=== TASK DATA ===

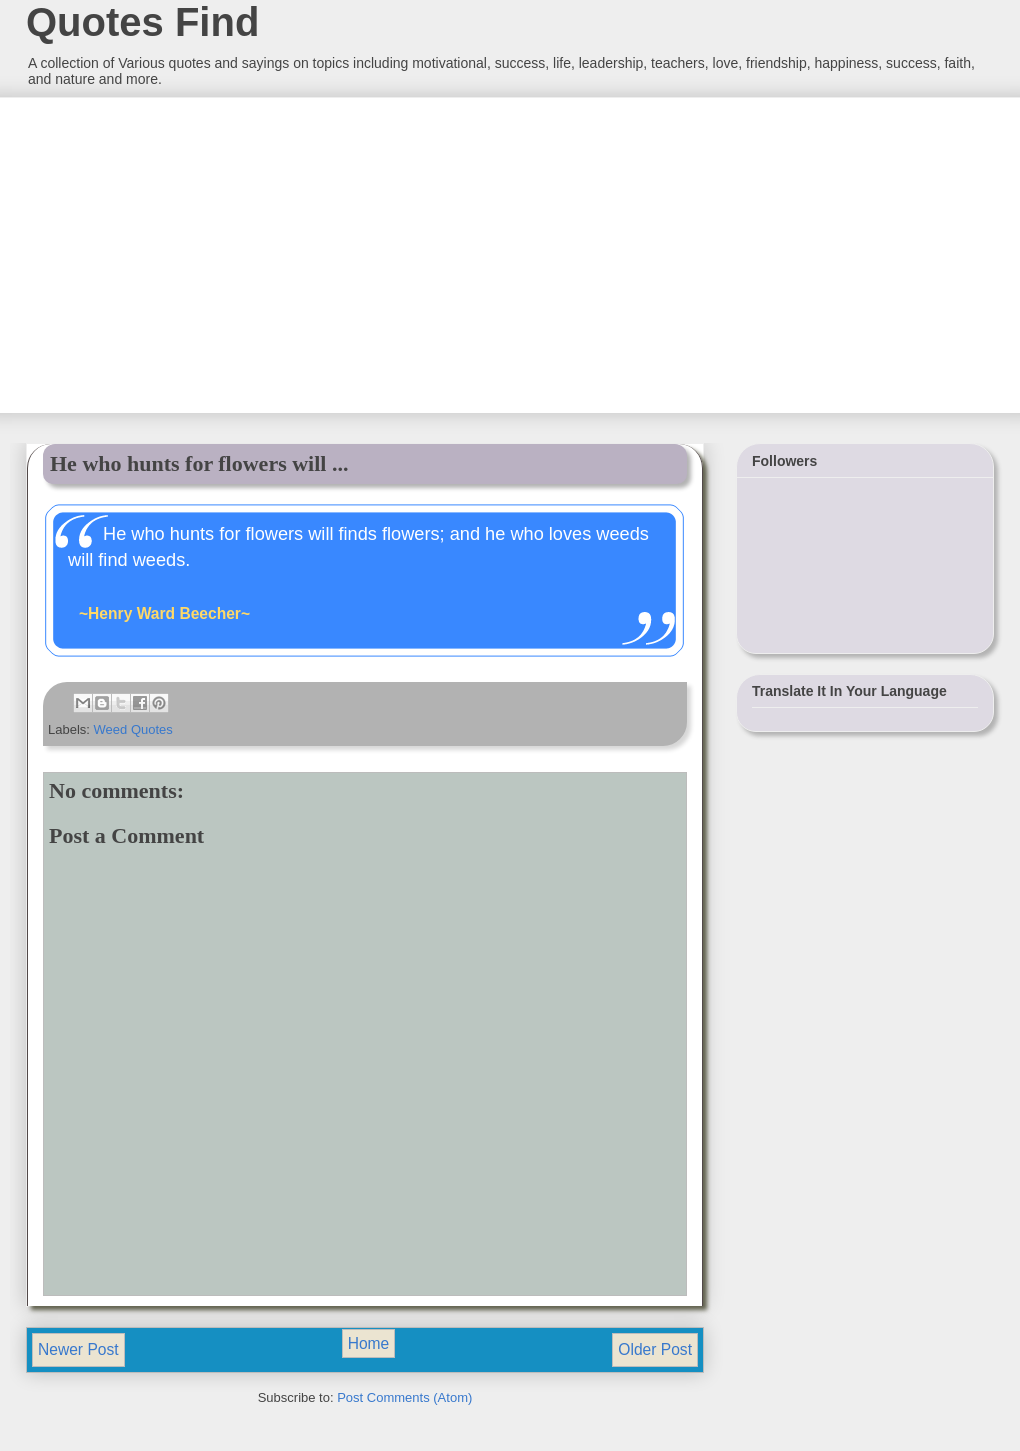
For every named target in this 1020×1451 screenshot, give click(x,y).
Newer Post (78, 1349)
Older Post (655, 1349)
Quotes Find (142, 22)
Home (369, 1343)
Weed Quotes (133, 729)
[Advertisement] (175, 253)
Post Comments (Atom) (404, 1397)
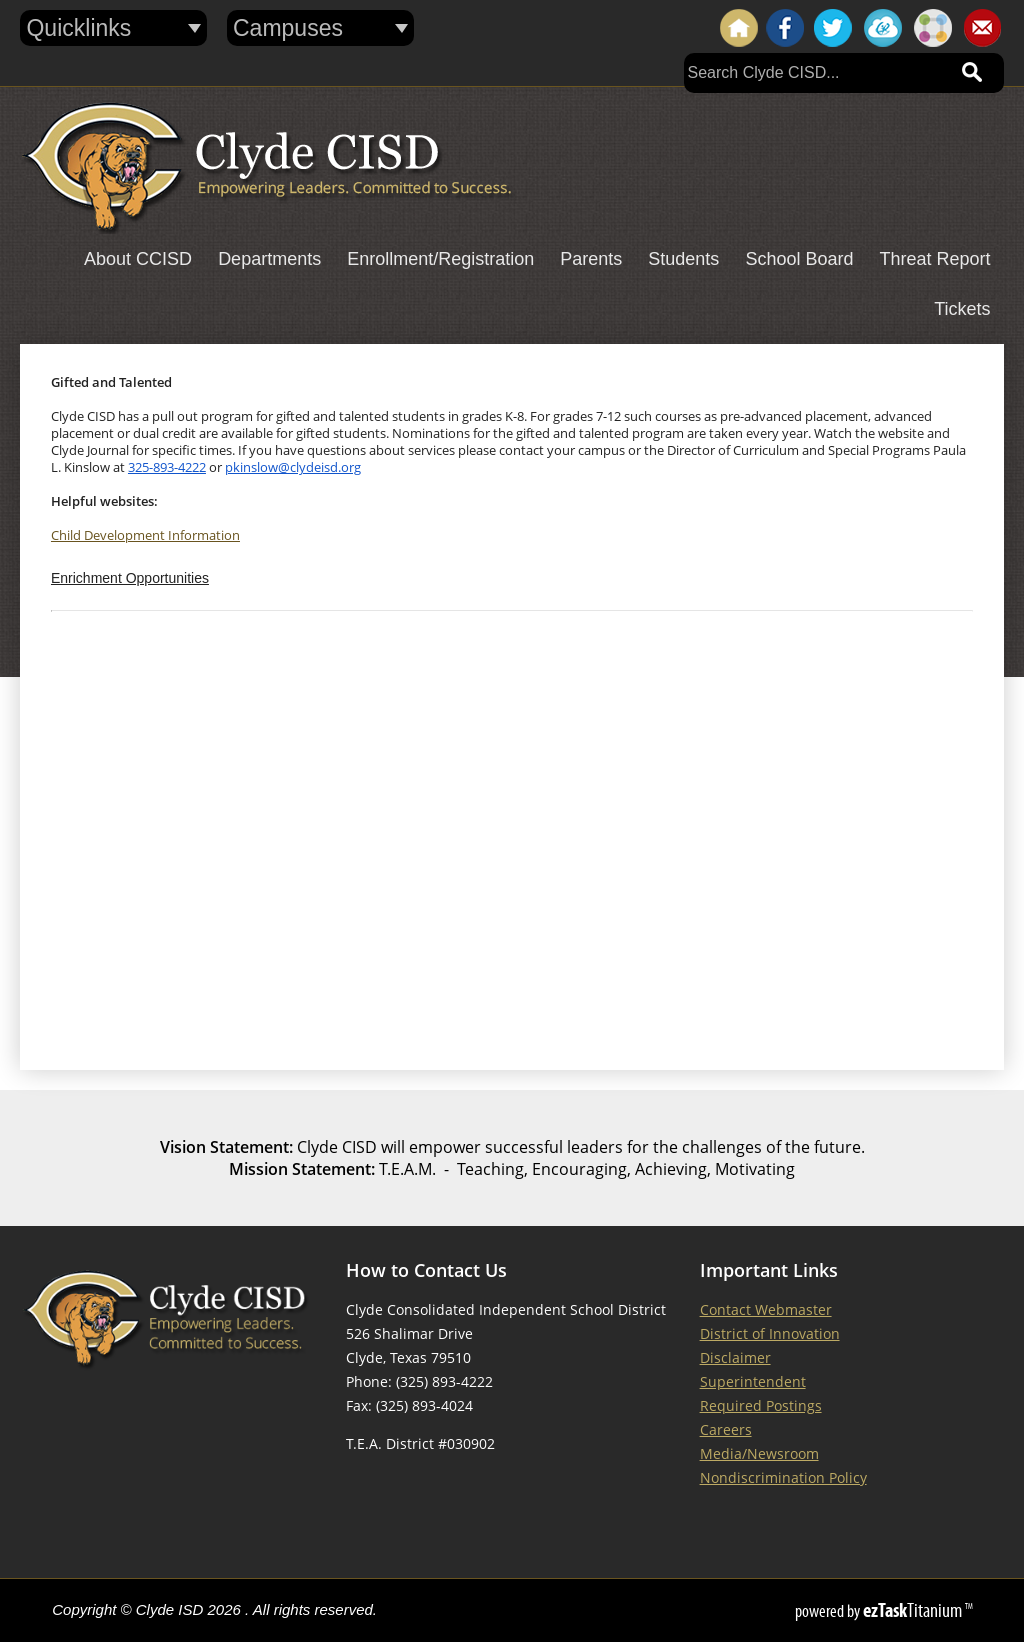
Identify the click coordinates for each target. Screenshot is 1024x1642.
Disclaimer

===

### SET EXERCISE
Put the lines above into a Markdown table with the columns Row and Line, numbering each line and skipping any blank ones. Leave the pictures out.

### RESULT BELOW
| Row | Line |
|---|---|
| 1 | For every named target in this 1020×1451 screenshot, give click(x,y). |
| 2 | Newer Post (78, 1349) |
| 3 | Older Post (655, 1349) |
| 4 | Quotes Find (142, 22) |
| 5 | Home (369, 1343) |
| 6 | Weed Quotes (133, 729) |
| 7 | [Advertisement] (175, 253) |
| 8 | Post Comments (Atom) (404, 1397) |
| 9 | Identify the click coordinates for each target. Screenshot is 1024x1642. |
| 10 | Disclaimer |